FOR decades, the Straits Trading Building, located next to the high court, was one of the most prestigious landmarks in the financial hub of Kuala Lumpur. Professional firms, the legal fraternity in particular, took to the place like bees to honey because of its proximity to the courts. 

But all good things have to come to an end, and when Malaysia's pursuit for development and newer and more sophisticated buildings took shape, the Straits Trading Building was forgotten. But only for a little while. 

Owner of The Straits Trading Co Ltd started refurbishment work in August 1999 and after having forked out RM22 million, No 2, Lebuh Pasar Besar, Kuala Lumpur has been transformed into a prestigious address complete with modern telecommunications and yet retained colonial charm. 

The space that the old China Press Building used to sit, which Straits Trading Co Ltd bought in the 1980s and which it eventually pulled down, is now a pleasant walkway with eateries. One can enjoy a cuppa away from the heat and bustle of the street. 

The walkway allows visitors from Lebuh Pasar Besar to walk right through from Lebuh Pasar Besar, past the eateries and the lobby and exit at Jalan Mahkamah. 

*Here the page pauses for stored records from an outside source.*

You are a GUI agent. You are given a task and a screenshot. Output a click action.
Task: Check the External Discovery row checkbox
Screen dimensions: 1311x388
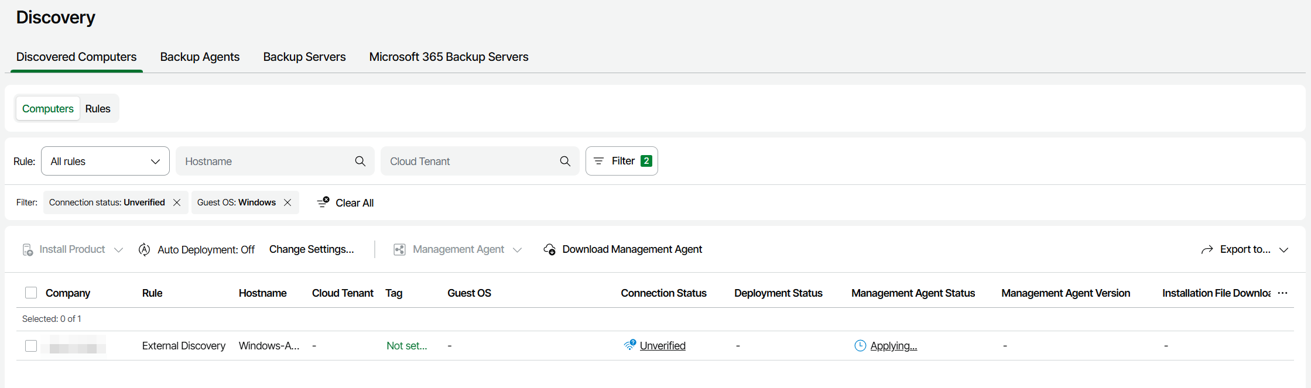[x=31, y=346]
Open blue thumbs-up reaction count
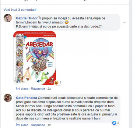 (116, 123)
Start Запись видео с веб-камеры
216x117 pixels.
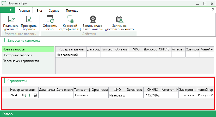[x=92, y=20]
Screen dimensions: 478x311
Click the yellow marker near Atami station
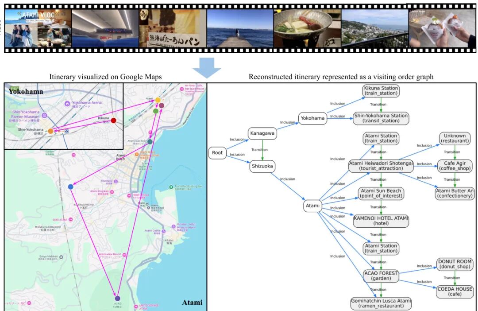(x=158, y=100)
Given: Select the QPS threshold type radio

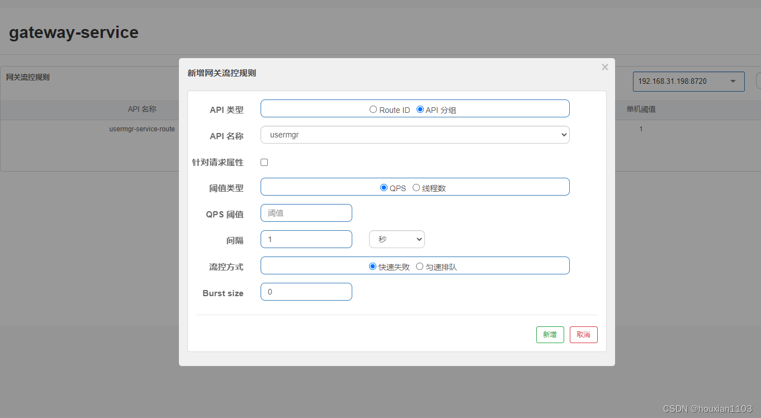Looking at the screenshot, I should (384, 188).
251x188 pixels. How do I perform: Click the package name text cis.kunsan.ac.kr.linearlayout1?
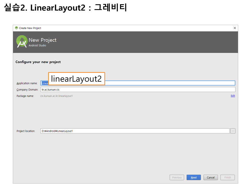(56, 96)
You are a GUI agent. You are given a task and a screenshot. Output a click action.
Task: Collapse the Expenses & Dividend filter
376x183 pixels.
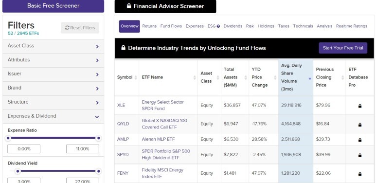point(53,116)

The Straits Trading Building is part of Kuala Lumpur's historical enclave comprising the Sultan Abdul Samad Building that houses the courts. It was refurbished at RM22 million.

“We are actually in a very enviable location,” says The Straits Trading Co Ltd manager Jimmy Quek Jin Fong. 

“We are near to both the Star and the Putra lines (Masjid Jamek station). There is a bus-stop right in front of the building. We are located in the heart of town.  

“This building has always appealed to law firms because of its proximity to the Federal courts and now the Industrial court is located right here in this building.  

“In terms of commerce and finance, there are a number of banks all within walking distance. In terms of architectural landmarks, this building is part of the city's historical enclave. Nowhere will you find such charming architectural surroundings in this central business district,” says Quek.  

Today, after a 14-month refurbishment, the building is open to tenants again. It is currently about 60 per cent occupied with most of the smaller units taken up. Its smallest unit is 371sq ft, the largest exceeding 11,000 sq ft. It has two penthouse units, one at 5,229sq ft and a smaller one at 2,962sq ft.  

The penthouse can be used for dining as kitchen facilities like ducting have already been installed. Guests can dine indoors or on the terrace.

Both come with a terrace that can be used for fine dining, Quek says. “The tenant selection for the penthouse floor is lifestyle-driven and we would like quality tenants,” he says. 

“Being the landlord, we also occupy the building, so we will always ensure it is well-maintained. However, our presence will not be obtrusive,” Quek says. 

The Straits Trading Co Ltd had, as part of its plans, wanted to turn the penthouse into a fine dining area. It has, therefore, provided kitchen ducting facilities and done up the terrace and patio areas to enable dining in-doors and out on the terrace. 

“The view from the penthouse is spectacular and parking is not a problem as there are 66 parking bays on the basement floors. 

The other options were to lease out the penthouse floor as office space or a gym.